Хулиан докурил сигарету, а я вдруг осознал, насколько измотан, потому что не спал три дня, поджидая младшего брата.

Я окинул взглядом его грязную одежду, спутанные сальные волосы, грязные руки с черными ногтями. Где он был?

С тех пор как Рамон окрестил мою мать Людоедкой, у меня появилось болезненное увлечение историями про монстров. Спустя годы я опубликую в издательстве «Новаро» несколько книг о чудовищах и демонах. Во всех историях запечатлелось чувство ужаса, охватившее меня в то утро, когда я сидел напротив Хулиана. Он был монстром, который убивал, а я – тем, кто рассказывал об этом. Два чудовища, один не лучше другого. Никто из нас не горел желанием обуздать зверя и положить конец убийствам.

– Любишь ее?

– Не знаю. Мы, монстры, не способны любить, – ответил я. Признаюсь, я боялся представить Клару мертвой, погибшей от руки брата. Вот только боялся ли я за нее или того, что снова почувствую себя одиноким?
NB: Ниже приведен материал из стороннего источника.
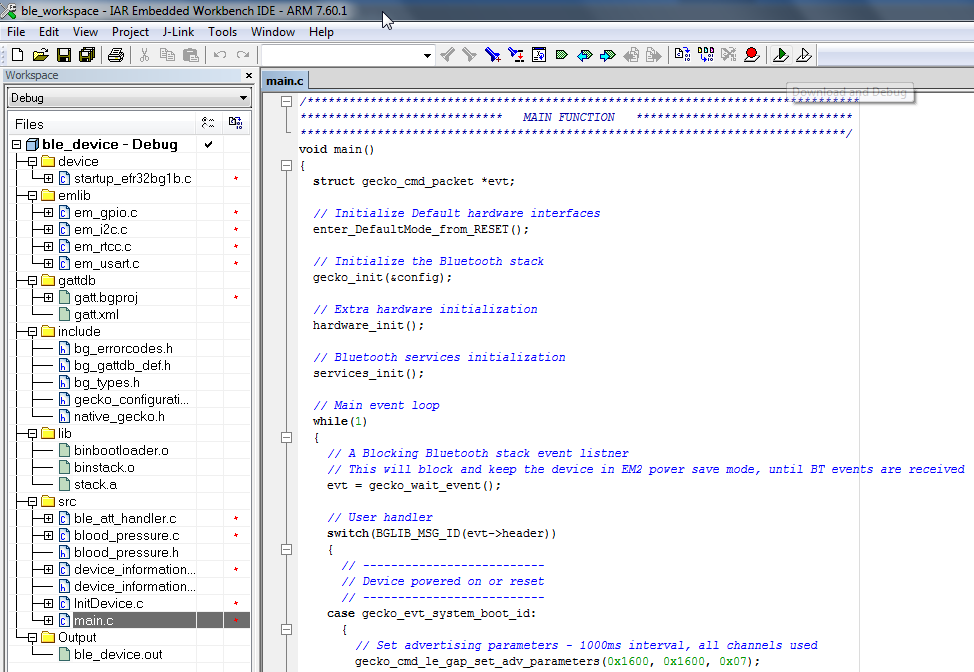The image size is (974, 672).
Task: Click the Print icon in toolbar
Action: click(116, 55)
– Пилар Руис была хорошенькой, – сказал Хулиан, закурив следующую сигарету. – Не будь она одной из тех, возможно, понравилась бы мне. Она не кричала и не сопротивлялась смерти. Сердце у нее было слабое, как у птички. Я рассказал ей о сыне, которого она бросила у нашей матери, и о том, как он умер. Она плакала по нему и надеялась, что вечности хватит, чтобы вымолить у него прощение.

Хулиан погасил окурок, и я увидел на лице брата подобие разочарования. Его обычная немногословность не вязалась с обстоятельным и скрупулезным рассказом об убийствах. Он курил одну сигарету за другой, пока не выложил все подробности.
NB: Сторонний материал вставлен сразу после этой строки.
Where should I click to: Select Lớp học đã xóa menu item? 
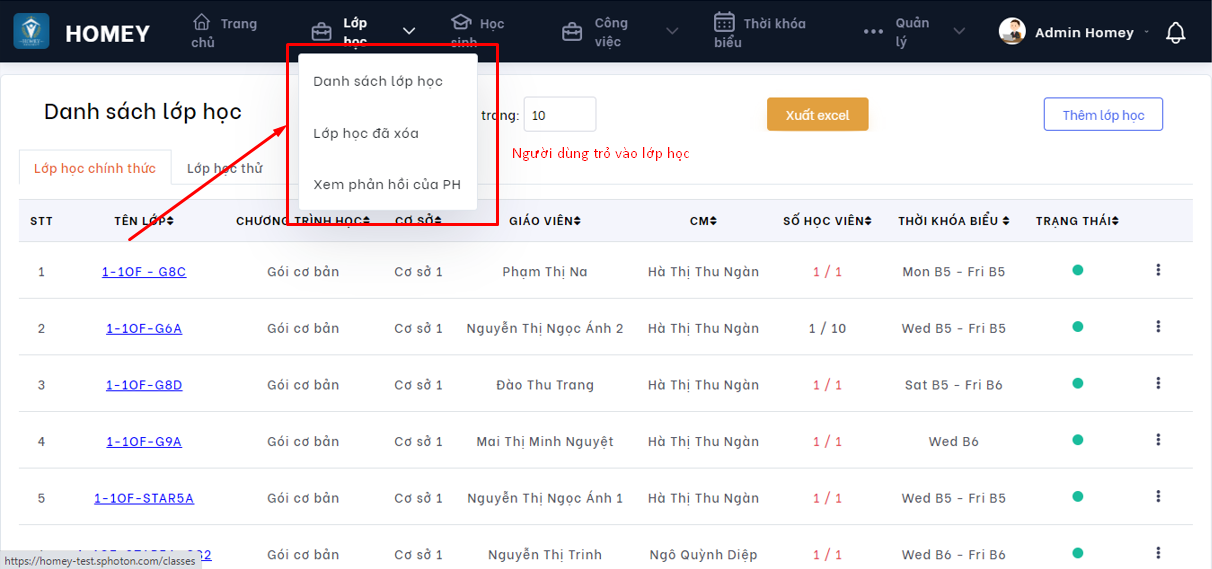click(x=366, y=133)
– Я иду спать, – заявил он, погасив последнюю.

И проспал двое суток.

26

Среда, 11 сентября 1985 г.

19:17


Элена появилась на свет раньше срока. Соледад, ее матери, было девятнадцать лет; она воплощала собой физическую силу, а ее сестра-близняшка Консуэло – смекалку; по крайней мере, так их частенько описывал отец. Со временем тела сестер оформились как будто в соответствии с его словами, и Соледад стала чуть крупнее, бегала быстрее, каталась на велосипеде и лошадях почти по-мужски.
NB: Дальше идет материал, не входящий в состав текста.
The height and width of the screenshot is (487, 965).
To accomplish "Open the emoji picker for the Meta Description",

Когда она встретила отца своих детей, ее грубая натура преобразилась. Всю семью удивили ее несколько преувеличенные женские манеры, но будущий муж убедился в том, что она может стать леди и следовать правилам хорошего тона. Любовь настолько притупила физическую силу, что, когда пришло время рожать, Соледад не могла вынести ни боли схваток, ни раскрытия родовых путей. После родов у нее открылось кровотечение, присоединилась инфекция. Целую неделю Соледад пребывала в горячке, ее жизнь висела на волоске. Для Элены (не перестававшей плакать с момента рождения и почти до шести месяцев) нашли кормилицу среди рабочих – женщину, недавно родившую сына. Консуэло взяла заботу о новорожденной на себя. Соледад потребовалось четырнадцать лет, чтобы снова забеременеть, и, когда родился Альберто, все ее внимание переключилось на больного ребенка. Элена в подростковом возрасте чувствовала себя брошенной, ненужной и, более того, преданной. Почти как сейчас.

С наступлением темноты Элена возвращается с водохранилища, неся папку Игнасио под мышкой. У входной двери она встречает Консуэло.

– Я иду в больницу навестить Хосе Марию, – говорит тетя.

Элена, не отвечая, проходит мимо.

– Элена, где ты была весь день?

– Гуляла.

Консуэло останавливает ее за руку.

– Я понимаю, что со дня смерти Игнасио прошло совсем мало времени. Понимаю, что ты скорбишь. Но я не могу заботиться и о твоей матери, и о гостинице, и о Хосе Марии.

– Да, да, тетя, обещаю, что буду уделять гостинице больше внимания. Мне нужно еще несколько дней, я должна уладить кое-какие дела насчет Игнасио. Как только закончу, вернусь к работе, как прежде. Всего несколько дней.

– Ты в порядке?

– В порядке, грущу, злюсь, как обычно.

Консуэло гладит щеку племянницы; когда та только родилась, она любила водить пальцем по щечкам и личику малышки, чтобы успокоить ее, унять плач.

– Знаю, это пройдет. Время лечит, вот увидишь.

– Думаю, некоторые вещи нельзя вылечить.

– То есть?

– Да так, неважно, я тебе потом расскажу. Передавай привет Хосе Марии.

– Мне стоит волноваться за тебя?

– Нет, тетушка, я в порядке, правда.

Элена целует Консуэло в лоб и направляется в свой кабинет, откуда звонит Лусине.

– Ты можешь приехать в гостиницу?

– Сейчас?

– Я только что прочитала рукопись.

– Я заканчиваю прием. Надеюсь, не случится никаких экстренных родов.